Method Endpoint Description
GET /health Lenient liveness check. Returns 503 only when BLE reconnection has permanently failed (so Docker triggers a container restart to clear BLE state). Returns 200 otherwise
GET /health/strict Strict device-health check for the external watchdog. JSON response. Returns 503 when (a) BLE permanently failed, (b) _consecutive_stats_failures ≥ 5, or (c) transport is serial/usb/tcp and no RX event for > HEALTH_STRICT_MAX_RX_STALE_SEC (5 min). Returns 200 with the same counters when healthy

Other

Method Endpoint Description
GET /api/read_status Get server-side read status
POST /api/read_status/mark_read Mark messages as read
POST /api/read_status/mark_all_read Mark all messages as read
GET /api/version Get app version
GET /api/check-update Check for available updates
GET /api/updater/status Get updater service status
POST /api/updater/trigger Trigger remote update
GET /api/advertisements Get recent advertisements
GET /api/console/history Get console command history
POST /api/console/history Save console command
DELETE /api/console/history Clear console history
GET /api/console/output Get persisted console output transcript (capped at 500 entries)
POST /api/console/output Append entry to transcript
DELETE /api/console/output Clear transcript
GET /api/logs Get application logs

WebSocket API

All Socket.IO clients (/chat, /console, /logs) are configured with transports: ['polling']. The Werkzeug dev server can't upgrade WebSockets, so every io() upgrade attempt previously returned HTTP 500 and clients fell into a polling/upgrade reconnect loop — visible as 1015 s freezes on app load. Long-polling keeps real-time pushes working with ~12 s latency.

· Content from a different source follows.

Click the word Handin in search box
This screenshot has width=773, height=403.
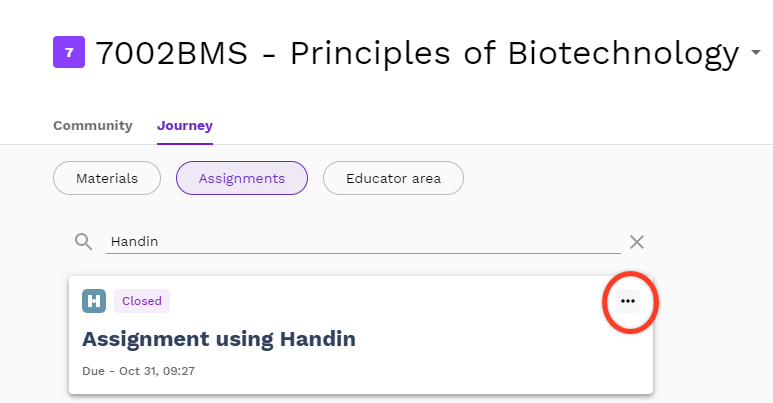135,241
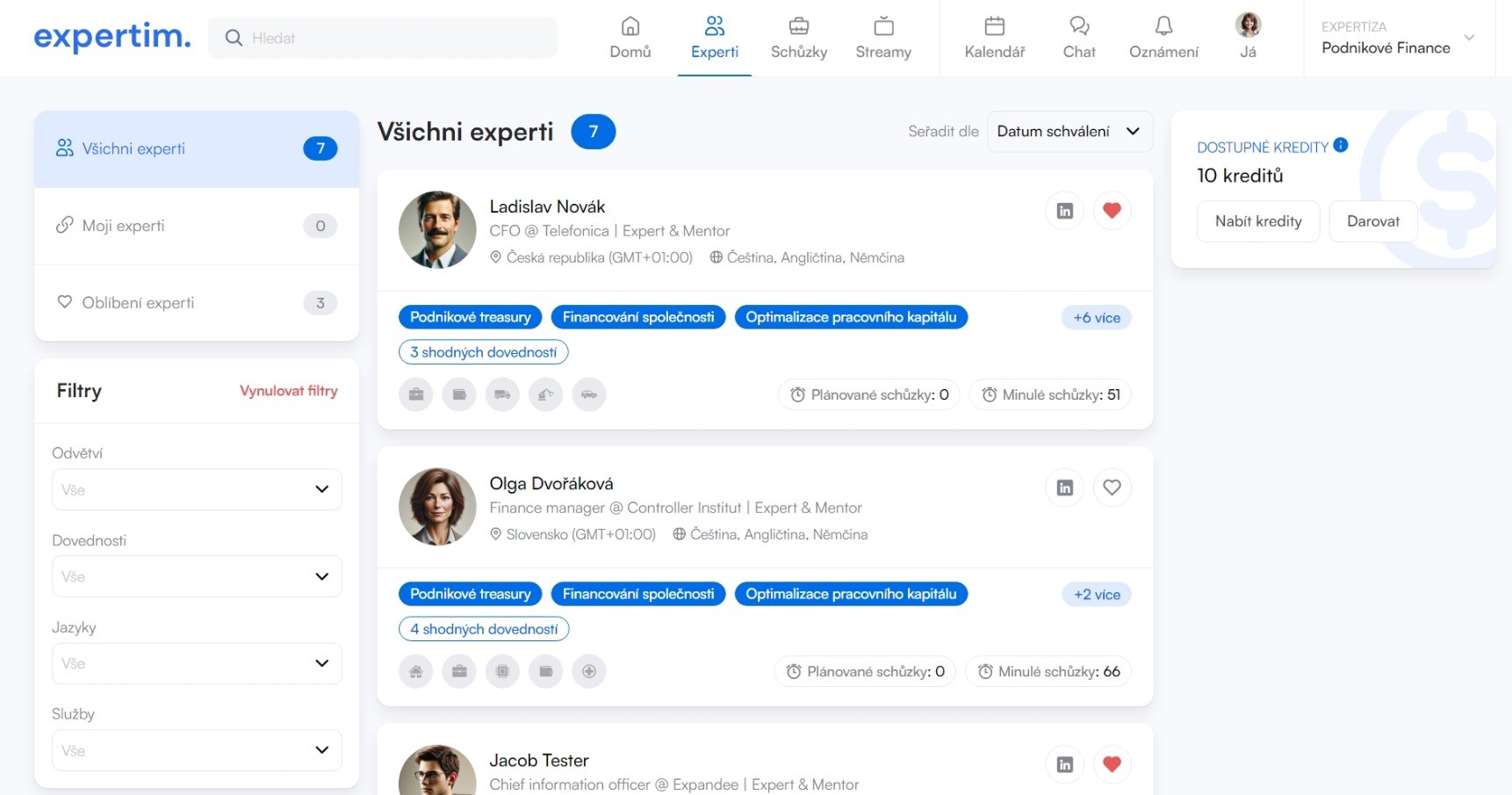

Console Namespace (/console)

Interactive console via Socket.IO WebSocket connection.

Client → Server:

  • send_command - Execute command ({command: "infos"})

Server → Client:

  • console_status - Connection status
  • command_response - Command result ({success, command, output})

Chat Namespace (/chat)

Real-time message delivery via Socket.IO.

Server → Client:

  • new_channel_message - New channel message received
  • new_dm_message - New DM received
  • message_echo - Echo/ACK update for sent message (includes hash_size)
  • dm_ack - DM delivery confirmation
  • dm_retry_status - Real-time retry progress (dm_id, attempt, max_attempts)
  • dm_retry_failed - All retry attempts exhausted (dm_id)
  • dm_delivered_info - Delivery details after ACK (dm_id, attempt, max_attempts, path, hash_size)
  • path_changed - Contact path discovered/updated (public_key)

Logs Namespace (/logs)

Real-time log streaming via Socket.IO.

Server → Client:

  • log_line - New log line

Offline Support

The application works completely offline without internet connection. Vendor libraries (Bootstrap, Bootstrap Icons, Socket.IO, Emoji Picker) are bundled locally. A Service Worker provides hybrid caching to ensure functionality without connectivity.